The persistence of gene duplicates in only a subset of algal groups may be due to the acquisition of a novel function in one copy (neo-functionalization), or the degeneration of both copies facilitating their joint requirement (sub-functionalization) (Force and Lynch 1999). Evidence for such adaptive neofunctionalization can be found in a mutation rate variation between the two PSY classes. It appears that there is a relaxed selective constraint in class II, which may be indicative of rapid evolution of new function. This variation exists in those species containing both ancient PSY copies, and therefore, is not attributed to species-specific mutation rates. Taken together, the persistence of multiple PSY copies, and the relaxed selective constraint in class II PSY suggested that a functional novelty may have played a role in the maintenance of the two PSY gene classes. However, analysis of the conserved residues of class I and class II PSY showed that they shared the essential substrate binding and catalytic site residues. Such conservation of the critical catalytic residues suggested that in the case of PSY not the catalytic function was affected in evolution of the class I and II enzymes, but rather it is proposed that there may be regions of the enzyme impacted by evolution that are critical for regulation of the function. A structural analysis is necessary to further delineate the role of the more variable regions of the class II PSY proteins, but such an analysis is beyond the scope of this manuscript.

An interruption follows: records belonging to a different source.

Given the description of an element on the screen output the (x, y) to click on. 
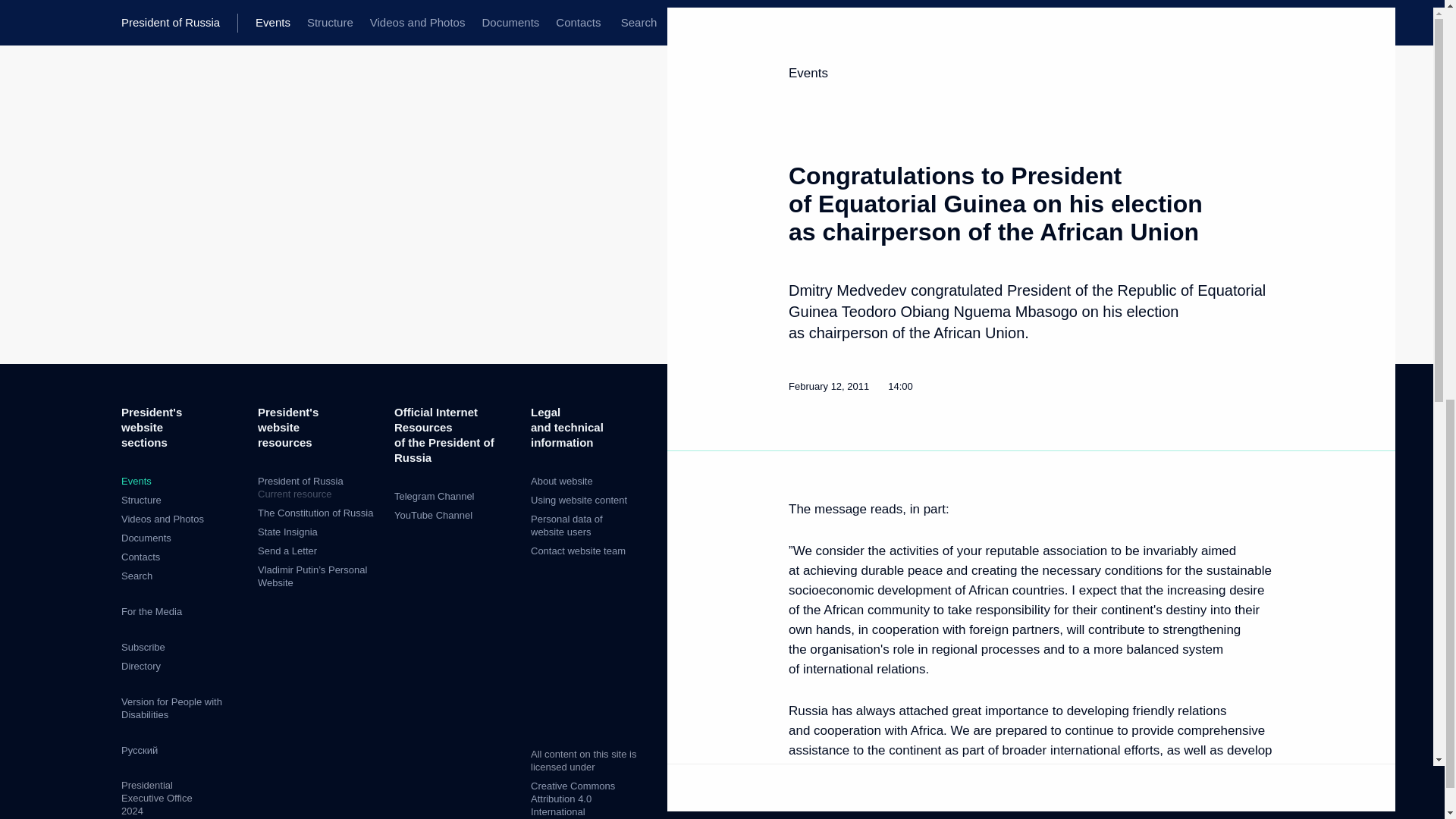
Using website content (579, 500)
Contact website team (578, 550)
Documents (145, 537)
Send a Letter (287, 550)
Structure (140, 500)
Subscribe (142, 646)
Personal data of website users (566, 525)
Videos and Photos (161, 518)
Equatorial Guinea (1012, 358)
Events (135, 480)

Phylogenetic analysis of PSY showed also that more recent gene duplication events creating small paralogous gene families did not only occur in some higher plants, but independently in microalgae such as the chlorophyte D. bardawil. Possibly, existence of multiple paralogous psy copies resulted in their differential regulation in response to developmental or environmental cues (Li et al. 2008b). This hypothesis remains to be tested for the alga D. bardawil, which over-accumulates carotenoids in response to abiotic stress.

It is generally accepted that chloroplasts of the algae in the phylum Heterokontophyta were acquired by secondary endosymbiosis involving a red alga (Bhattacharya and Medlin 1998; Braun and Phillips 2008; Boore 2008). Therefore, it may be hypothesized that the two different copies of psy coding for class II PSY found in A. anophagefferens may have originated from a host cell and from a secondary endosymbiosis event rather than from a more ancient gene duplication. Indirect evidence for this hypothesis comes from the fact that the genome of the red alga C. merolae contained only one gene coding for a class II PSY (Fig. 1). Analysis of further genomes of algae in the phylum is necessary to delineate between these two possibilities of psy origin in A. anophagefferens.

In summary, phylogenetic analysis of PSY from a variety of photosynthetic organisms revealed an ancient gene duplication resulting in two PSY classes. Further, it was shown that more recent gene duplications occurred which led to existence of small paralogous psy gene families in some algae and some higher pants. This finding raises new questions regarding the function of multiple PSY copies within some of the unicellular algae. It is postulated that similar to the situation in higher plants, in algae containing multiple copies of psy these genes are differentially regulated in response to developmental and/or environmental cues to fine-tune metabolic flux into carotenoid biosynthesis.